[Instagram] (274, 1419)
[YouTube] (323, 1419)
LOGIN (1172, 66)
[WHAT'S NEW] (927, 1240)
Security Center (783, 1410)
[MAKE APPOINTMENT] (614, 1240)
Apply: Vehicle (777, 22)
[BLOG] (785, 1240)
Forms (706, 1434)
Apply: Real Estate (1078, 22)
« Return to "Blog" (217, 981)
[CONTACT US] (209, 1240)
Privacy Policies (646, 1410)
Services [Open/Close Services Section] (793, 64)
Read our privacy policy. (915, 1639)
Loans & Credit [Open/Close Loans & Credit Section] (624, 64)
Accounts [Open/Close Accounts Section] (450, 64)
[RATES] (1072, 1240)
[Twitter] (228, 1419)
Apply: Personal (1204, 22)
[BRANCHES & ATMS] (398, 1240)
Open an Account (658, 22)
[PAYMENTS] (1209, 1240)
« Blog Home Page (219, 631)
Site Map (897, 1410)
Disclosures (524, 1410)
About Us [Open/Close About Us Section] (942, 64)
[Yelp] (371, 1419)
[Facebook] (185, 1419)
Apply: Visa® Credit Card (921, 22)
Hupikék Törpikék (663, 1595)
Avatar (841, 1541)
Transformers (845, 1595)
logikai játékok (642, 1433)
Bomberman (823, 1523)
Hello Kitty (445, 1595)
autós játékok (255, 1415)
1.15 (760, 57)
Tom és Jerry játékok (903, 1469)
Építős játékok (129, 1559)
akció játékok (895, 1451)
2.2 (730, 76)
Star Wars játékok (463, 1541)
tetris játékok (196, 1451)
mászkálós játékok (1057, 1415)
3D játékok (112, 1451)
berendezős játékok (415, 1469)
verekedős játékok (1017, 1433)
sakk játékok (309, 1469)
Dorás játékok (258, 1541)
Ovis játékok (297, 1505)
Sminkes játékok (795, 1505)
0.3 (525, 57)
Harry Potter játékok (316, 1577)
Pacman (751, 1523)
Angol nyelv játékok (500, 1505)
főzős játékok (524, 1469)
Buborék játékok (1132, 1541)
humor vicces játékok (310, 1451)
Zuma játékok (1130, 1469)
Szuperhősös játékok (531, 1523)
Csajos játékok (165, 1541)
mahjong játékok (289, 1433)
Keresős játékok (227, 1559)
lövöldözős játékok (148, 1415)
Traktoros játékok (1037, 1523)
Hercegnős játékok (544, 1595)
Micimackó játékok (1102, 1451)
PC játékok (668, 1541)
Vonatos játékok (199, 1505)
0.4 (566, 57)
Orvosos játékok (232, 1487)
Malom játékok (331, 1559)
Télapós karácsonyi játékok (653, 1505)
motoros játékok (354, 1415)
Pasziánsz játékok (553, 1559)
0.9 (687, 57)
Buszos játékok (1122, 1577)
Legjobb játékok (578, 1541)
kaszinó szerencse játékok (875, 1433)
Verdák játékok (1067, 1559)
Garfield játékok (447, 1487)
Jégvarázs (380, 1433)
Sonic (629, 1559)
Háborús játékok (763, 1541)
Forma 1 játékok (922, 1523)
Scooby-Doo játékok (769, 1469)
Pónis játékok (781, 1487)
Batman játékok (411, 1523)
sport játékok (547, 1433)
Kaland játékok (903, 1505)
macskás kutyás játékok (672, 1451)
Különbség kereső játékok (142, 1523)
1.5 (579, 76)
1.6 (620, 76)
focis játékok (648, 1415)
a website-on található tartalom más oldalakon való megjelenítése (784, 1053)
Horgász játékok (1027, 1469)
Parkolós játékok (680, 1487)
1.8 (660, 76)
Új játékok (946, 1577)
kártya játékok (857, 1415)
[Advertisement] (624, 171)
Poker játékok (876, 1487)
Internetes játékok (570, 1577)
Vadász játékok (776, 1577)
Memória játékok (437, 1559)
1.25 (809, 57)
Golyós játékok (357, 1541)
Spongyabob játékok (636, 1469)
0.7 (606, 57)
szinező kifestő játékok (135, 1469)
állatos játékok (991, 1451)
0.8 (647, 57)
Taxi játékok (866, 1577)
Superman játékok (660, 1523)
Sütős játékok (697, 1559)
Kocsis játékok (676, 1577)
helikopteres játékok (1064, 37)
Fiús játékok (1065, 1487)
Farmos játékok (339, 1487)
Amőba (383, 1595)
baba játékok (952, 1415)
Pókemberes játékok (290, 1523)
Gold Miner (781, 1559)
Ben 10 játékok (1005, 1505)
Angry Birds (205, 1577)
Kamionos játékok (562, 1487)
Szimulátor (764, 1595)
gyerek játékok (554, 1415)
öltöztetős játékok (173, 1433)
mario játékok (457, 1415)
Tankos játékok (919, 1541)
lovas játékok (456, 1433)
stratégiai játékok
* * *
*Aim of the exercise*.
Convert the records from the first line through the line containing "Disclosures (524, 1410)", inclusive, into a two-column CSV with the header row element_text,click_point. Give one row per record, its text and its answer each in a single quoted field, with any line breaks replaced by spaces.

*Finished answer*.
element_text,click_point
"[Instagram]","(274, 1419)"
"[YouTube]","(323, 1419)"
"LOGIN","(1172, 66)"
"[WHAT'S NEW]","(927, 1240)"
"Security Center","(783, 1410)"
"[MAKE APPOINTMENT]","(614, 1240)"
"Apply: Vehicle","(777, 22)"
"[BLOG]","(785, 1240)"
"Forms","(706, 1434)"
"Apply: Real Estate","(1078, 22)"
"« Return to ""Blog""","(217, 981)"
"[CONTACT US]","(209, 1240)"
"Privacy Policies","(646, 1410)"
"Services [Open/Close Services Section]","(793, 64)"
"Read our privacy policy.","(915, 1639)"
"Loans & Credit [Open/Close Loans & Credit Section]","(624, 64)"
"Accounts [Open/Close Accounts Section]","(450, 64)"
"[RATES]","(1072, 1240)"
"[Twitter]","(228, 1419)"
"Apply: Personal","(1204, 22)"
"[BRANCHES & ATMS]","(398, 1240)"
"Open an Account","(658, 22)"
"[PAYMENTS]","(1209, 1240)"
"« Blog Home Page","(219, 631)"
"Site Map","(897, 1410)"
"Disclosures","(524, 1410)"